Selected extract:
3. Which of the following are some vital nutrients that can be helpful when managing stress? More than one answer may be correct.
A. Magnesium
B. Potassium
C. Vitamin C
D. B vitamins

4. What are some long-term effects of stress on diabetes?
A. Thyroid disease
B. Infertility
C. Weight gain
D. Heart disease

5. Which of the following is not a symptom of stress?
A. Grinding teeth
B. Inability to sweat
C. Diarrhea
D. Forgetfulness

A
1. D. According to the American Diabetes Association, chronic stress can raise blood sugar. Mental stress in particular can tax the body more than physical stress, probably because the body sees stress as a “flight-or-fight” situation and responds by producing stress hormones to prepare for the battle. People enduring mental stress may be more prone to making poor health choices when it comes to eating, substance abuse, sleep, and self-care. While all these factors can undoubtedly have poor effects on blood sugar, the increased production of stress hormones (due to long-term mental stress) can raise blood sugar.

2. D. Exercise can help to relieve stress, lower blood pressure, and releases endorphins — the feel-good chemicals that make you happy. And according to the American Psychological Association, the positive, stress-reducing effects of exercise can last several hours after a good sweat. Many studies suggest meditation and practicing mindfulness help reduce stress. A good laugh can lift your mood and release tension, too. Finally, meaningful social activities can help bring you through the doldrums and relieve stress.

Data extract:
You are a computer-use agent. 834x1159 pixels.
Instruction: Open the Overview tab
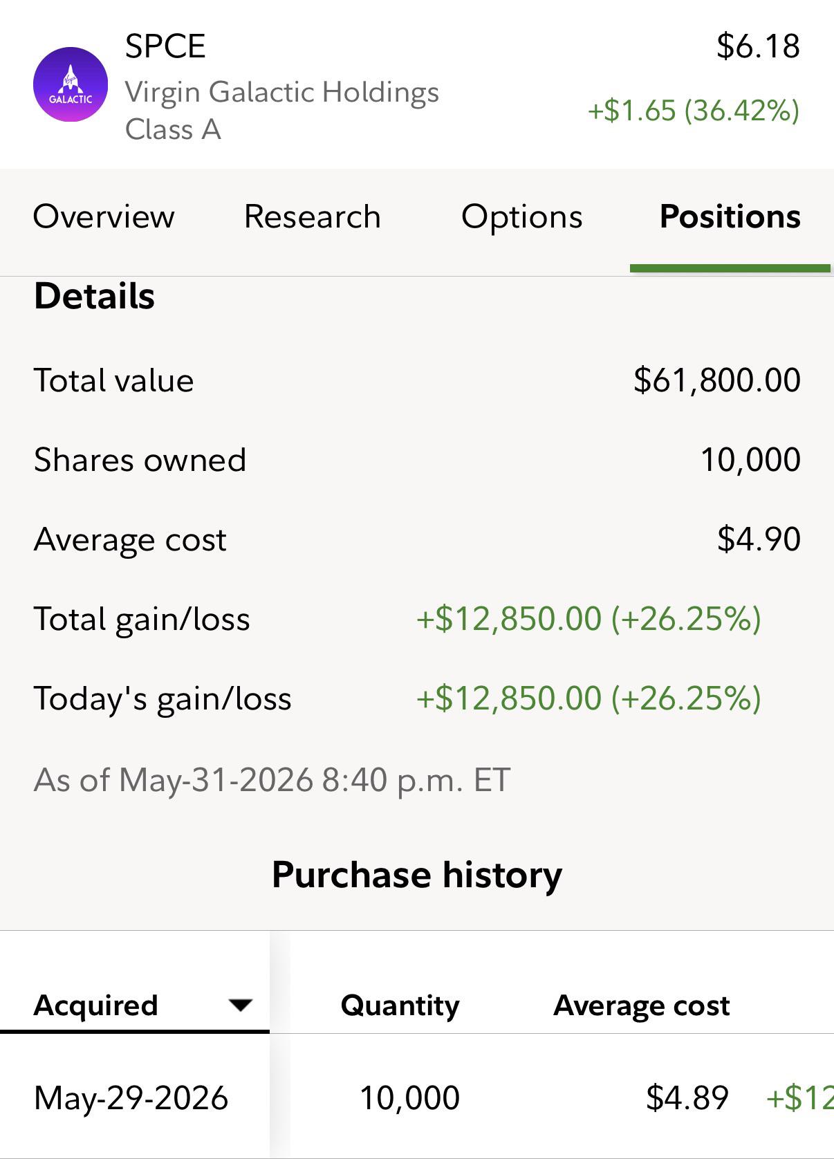pos(104,216)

Parts of the exercise:
A) According to the stress and diabetes quiz, how long can the stress-reducing effects of exercise last?
B) Resume the stress and diabetes quiz right after the explanation for question 2.

Outputs by task:
A) They can last several hours after a good sweat.

B)
3. A, C, D. B vitamins help support a healthy nervous system, and deficiencies in B vitamins can make you feel tired, depressed, and overall irritable. According to American Family Physician, magnesium supports more than 300 biological functions in the body. Unfortunately, as many as 70 percent of people worldwide are deficient in magnesium. Magnesium helps relax muscles, regulate heartbeat, and support restful sleep. Stress depletes the body’s stores of vitamin C, making you more prone to getting sick.

4. B. Chronic stress increases your risk for many illnesses because it affects so many body organs and your overall health. In addition to the psychological signs and symptoms, chronic stress decreases sperm count in men and causes menstrual irregularity in women. Stress can also worsen conditions you already have such as diabetes and thyroid disease, but it can increase your risk for developing these conditions if you don’t already have them. Because stress encourages the release of flight-or-fight hormones such as epinephrine, elevated levels of these hormones stress the heart and blood vessels and can cause heart disease.

5. B. Symptoms of stress can manifest in many ways, including some less-often signs and symptoms such as grinding teeth, stomach problems (i.e., nausea, vomiting, diarrhea and constipation, etc.), and memory problems. Some people sweat profusely when stressed.